Gráfico: Leonor Couto e Miguel Rocha Pinto/CONTRAPONTO
"O Ranking Mundial comprova a existência de uma forte volatilidade de situações, com ascensões e quedas significativas, mudanças sem precedentes, como por exemplo a subida do Brasil de 18 posições e a queda do Senegal de 31 posições. Essa instabilidade é o efeito do aumento da agressividade das autoridades em muitos países e da crescente animosidade contra os jornalistas nas redes sociais e fora delas. A volatilidade também é produto do crescimento da indústria do simulacro, que cria e distribui desinformação e fornece ferramentas para fabricá-la.
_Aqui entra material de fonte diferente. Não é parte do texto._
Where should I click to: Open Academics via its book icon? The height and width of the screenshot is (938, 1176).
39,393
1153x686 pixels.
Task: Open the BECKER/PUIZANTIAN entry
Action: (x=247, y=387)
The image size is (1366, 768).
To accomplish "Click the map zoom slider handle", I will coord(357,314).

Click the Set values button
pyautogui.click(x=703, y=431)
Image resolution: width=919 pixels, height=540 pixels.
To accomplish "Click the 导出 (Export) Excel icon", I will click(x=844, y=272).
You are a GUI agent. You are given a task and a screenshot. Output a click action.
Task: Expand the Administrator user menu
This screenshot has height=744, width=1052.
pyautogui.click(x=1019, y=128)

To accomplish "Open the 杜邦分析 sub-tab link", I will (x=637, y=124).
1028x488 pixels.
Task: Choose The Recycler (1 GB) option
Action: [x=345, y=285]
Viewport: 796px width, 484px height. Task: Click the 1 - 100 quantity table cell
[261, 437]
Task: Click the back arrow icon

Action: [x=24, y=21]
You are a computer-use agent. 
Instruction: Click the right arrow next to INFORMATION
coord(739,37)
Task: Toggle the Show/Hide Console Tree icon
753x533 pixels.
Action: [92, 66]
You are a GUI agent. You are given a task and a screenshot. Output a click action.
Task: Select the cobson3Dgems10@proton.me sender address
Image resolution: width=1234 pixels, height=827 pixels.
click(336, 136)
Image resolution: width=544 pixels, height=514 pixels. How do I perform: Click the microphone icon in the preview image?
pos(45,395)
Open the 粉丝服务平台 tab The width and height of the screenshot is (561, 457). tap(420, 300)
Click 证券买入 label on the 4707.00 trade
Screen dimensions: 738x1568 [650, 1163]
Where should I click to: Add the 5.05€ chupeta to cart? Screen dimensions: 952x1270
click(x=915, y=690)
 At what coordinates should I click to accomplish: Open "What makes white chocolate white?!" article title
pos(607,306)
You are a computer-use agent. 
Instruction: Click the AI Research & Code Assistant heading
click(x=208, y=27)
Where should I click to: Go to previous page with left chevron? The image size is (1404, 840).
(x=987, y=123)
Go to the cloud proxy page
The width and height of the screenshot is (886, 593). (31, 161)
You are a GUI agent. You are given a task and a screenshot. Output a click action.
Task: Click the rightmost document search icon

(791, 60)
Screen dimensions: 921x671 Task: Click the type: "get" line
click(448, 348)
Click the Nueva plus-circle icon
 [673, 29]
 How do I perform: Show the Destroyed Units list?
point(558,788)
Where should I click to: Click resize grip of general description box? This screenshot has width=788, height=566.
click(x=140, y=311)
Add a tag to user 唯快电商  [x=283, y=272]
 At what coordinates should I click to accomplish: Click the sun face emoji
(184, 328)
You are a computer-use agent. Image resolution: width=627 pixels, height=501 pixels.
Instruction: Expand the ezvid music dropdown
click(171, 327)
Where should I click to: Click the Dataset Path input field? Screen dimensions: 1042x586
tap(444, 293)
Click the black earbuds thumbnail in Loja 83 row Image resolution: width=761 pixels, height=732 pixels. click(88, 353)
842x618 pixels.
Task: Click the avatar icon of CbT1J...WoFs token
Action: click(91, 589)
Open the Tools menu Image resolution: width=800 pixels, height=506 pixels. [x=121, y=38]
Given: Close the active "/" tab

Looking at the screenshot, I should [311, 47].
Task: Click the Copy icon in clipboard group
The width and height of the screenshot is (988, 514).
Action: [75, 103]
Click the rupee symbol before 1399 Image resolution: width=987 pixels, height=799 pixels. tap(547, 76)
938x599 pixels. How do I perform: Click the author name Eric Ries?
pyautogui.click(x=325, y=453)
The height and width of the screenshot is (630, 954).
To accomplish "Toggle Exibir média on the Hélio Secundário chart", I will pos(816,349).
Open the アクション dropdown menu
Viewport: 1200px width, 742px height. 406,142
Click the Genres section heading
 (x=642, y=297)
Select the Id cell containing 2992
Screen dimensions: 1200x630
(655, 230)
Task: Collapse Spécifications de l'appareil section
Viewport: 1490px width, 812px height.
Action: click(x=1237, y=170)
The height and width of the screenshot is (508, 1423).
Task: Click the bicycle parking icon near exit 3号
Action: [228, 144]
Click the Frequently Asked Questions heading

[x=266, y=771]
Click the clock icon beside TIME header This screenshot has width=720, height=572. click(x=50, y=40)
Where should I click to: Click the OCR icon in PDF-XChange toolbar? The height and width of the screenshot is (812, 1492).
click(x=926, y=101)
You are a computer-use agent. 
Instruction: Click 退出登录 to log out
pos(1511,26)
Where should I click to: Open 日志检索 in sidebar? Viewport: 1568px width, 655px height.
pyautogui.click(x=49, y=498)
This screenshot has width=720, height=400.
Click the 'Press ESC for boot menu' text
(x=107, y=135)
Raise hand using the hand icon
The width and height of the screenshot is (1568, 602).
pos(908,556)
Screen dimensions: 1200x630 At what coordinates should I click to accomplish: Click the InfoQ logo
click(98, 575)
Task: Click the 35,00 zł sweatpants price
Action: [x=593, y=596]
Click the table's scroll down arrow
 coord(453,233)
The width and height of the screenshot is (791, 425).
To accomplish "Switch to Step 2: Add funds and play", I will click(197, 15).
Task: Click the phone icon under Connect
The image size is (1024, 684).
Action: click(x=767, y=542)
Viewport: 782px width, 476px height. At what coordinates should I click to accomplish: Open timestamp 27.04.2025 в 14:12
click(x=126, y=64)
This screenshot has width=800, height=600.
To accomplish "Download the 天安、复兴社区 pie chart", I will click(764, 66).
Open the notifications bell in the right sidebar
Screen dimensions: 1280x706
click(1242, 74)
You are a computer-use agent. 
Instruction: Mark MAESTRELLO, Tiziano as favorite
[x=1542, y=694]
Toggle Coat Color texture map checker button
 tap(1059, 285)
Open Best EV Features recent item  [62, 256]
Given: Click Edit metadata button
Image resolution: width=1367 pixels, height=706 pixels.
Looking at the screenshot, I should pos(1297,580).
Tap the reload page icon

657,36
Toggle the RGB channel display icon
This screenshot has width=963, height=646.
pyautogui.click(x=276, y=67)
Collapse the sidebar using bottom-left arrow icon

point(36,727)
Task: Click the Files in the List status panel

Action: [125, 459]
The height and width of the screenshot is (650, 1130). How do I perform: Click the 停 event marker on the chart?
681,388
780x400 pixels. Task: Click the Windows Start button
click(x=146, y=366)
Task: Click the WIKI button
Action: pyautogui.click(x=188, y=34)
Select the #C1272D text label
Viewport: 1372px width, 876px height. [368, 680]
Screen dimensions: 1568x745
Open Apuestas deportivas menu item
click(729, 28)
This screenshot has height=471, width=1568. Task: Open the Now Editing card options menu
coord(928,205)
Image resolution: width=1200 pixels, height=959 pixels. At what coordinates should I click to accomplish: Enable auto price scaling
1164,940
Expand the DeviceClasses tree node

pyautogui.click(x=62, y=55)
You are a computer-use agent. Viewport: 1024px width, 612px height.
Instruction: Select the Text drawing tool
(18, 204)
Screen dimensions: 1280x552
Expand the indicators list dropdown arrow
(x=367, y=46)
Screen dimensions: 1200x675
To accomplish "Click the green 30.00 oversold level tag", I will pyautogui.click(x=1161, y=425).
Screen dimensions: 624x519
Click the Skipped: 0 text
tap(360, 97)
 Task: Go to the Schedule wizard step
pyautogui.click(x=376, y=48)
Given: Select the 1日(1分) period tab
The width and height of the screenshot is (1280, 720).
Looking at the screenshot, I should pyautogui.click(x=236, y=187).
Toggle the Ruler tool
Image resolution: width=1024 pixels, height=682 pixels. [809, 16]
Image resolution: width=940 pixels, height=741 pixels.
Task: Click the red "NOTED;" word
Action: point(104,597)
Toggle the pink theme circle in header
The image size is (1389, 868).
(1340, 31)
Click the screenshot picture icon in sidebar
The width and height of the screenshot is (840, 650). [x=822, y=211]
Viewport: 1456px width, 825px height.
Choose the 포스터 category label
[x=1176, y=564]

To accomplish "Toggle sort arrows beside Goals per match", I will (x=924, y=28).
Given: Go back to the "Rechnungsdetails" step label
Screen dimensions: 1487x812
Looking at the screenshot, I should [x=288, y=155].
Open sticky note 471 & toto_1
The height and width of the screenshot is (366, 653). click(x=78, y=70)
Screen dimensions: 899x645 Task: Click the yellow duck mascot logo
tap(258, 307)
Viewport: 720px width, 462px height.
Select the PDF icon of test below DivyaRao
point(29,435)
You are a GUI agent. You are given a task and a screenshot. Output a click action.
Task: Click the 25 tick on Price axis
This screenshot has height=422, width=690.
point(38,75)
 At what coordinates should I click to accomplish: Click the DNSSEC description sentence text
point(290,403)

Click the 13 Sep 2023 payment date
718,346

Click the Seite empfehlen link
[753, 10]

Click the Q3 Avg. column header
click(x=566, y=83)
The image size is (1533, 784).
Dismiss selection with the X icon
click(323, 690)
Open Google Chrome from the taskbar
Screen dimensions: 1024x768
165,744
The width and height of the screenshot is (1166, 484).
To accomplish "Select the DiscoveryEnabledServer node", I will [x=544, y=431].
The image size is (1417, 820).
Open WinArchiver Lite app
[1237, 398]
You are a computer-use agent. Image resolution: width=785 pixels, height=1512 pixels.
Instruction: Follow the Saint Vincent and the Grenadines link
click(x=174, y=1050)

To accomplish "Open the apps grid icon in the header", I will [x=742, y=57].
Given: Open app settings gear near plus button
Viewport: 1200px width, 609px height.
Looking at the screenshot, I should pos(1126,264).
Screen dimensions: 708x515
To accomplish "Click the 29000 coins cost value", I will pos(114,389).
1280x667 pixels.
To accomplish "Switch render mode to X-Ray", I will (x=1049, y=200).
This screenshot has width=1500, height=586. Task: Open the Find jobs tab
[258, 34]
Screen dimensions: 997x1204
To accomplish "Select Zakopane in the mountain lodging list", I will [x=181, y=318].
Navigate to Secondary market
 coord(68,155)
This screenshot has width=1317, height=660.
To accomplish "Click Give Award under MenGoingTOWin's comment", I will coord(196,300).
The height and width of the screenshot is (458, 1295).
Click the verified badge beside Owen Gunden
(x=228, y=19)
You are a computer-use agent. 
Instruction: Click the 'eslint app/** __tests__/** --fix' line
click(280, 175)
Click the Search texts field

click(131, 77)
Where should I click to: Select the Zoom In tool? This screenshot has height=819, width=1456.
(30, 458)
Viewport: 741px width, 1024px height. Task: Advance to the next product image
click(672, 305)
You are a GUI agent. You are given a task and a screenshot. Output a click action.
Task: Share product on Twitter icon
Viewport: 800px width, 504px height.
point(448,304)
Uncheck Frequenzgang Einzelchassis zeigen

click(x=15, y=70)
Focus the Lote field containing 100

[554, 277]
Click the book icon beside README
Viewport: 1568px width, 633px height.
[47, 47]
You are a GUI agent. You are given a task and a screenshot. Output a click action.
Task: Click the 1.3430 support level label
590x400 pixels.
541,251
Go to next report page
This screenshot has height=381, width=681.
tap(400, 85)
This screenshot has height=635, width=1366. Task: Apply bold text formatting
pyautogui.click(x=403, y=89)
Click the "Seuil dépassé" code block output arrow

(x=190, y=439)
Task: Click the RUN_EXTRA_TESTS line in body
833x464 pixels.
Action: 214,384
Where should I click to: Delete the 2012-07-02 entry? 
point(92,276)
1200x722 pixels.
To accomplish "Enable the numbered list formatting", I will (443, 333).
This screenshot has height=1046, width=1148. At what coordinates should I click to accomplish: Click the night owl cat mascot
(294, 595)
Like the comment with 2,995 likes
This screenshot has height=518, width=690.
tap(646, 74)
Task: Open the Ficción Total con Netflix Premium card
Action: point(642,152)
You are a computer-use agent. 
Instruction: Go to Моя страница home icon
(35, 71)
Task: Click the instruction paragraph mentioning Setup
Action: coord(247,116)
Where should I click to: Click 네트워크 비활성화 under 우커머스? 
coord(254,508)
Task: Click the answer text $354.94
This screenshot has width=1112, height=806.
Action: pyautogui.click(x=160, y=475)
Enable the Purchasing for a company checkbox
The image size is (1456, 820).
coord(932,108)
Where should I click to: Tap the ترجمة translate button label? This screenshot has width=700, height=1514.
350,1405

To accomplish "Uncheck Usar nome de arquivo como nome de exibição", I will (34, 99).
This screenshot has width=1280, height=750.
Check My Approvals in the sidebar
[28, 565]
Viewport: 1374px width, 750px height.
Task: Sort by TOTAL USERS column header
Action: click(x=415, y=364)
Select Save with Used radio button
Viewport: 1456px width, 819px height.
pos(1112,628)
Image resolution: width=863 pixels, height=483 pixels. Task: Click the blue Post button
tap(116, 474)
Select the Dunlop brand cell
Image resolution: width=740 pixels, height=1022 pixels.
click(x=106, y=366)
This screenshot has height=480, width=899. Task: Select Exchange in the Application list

Christophe Deloire, Secretário-geral da RSF
Com a escalada dos principais conflitos mundiais, como a guerra entre a Rússia e a Ucrânia e entre Israel e o Hamas e o desenvolvimento da inteligência artificial, é evidente que a liberdade de imprensa é cada vez mais ameaçada, tanto pela pressão política de alguns governos pouco democráticos, como pela falta de investimento nos órgãos de comunicação sociais.
As notícias referentes a greves e despedimentos no meio jornalístico são cada vez mais recorrentes. Tudo indica que 2024 será um ano de muito trabalho e desafios para todo o setor.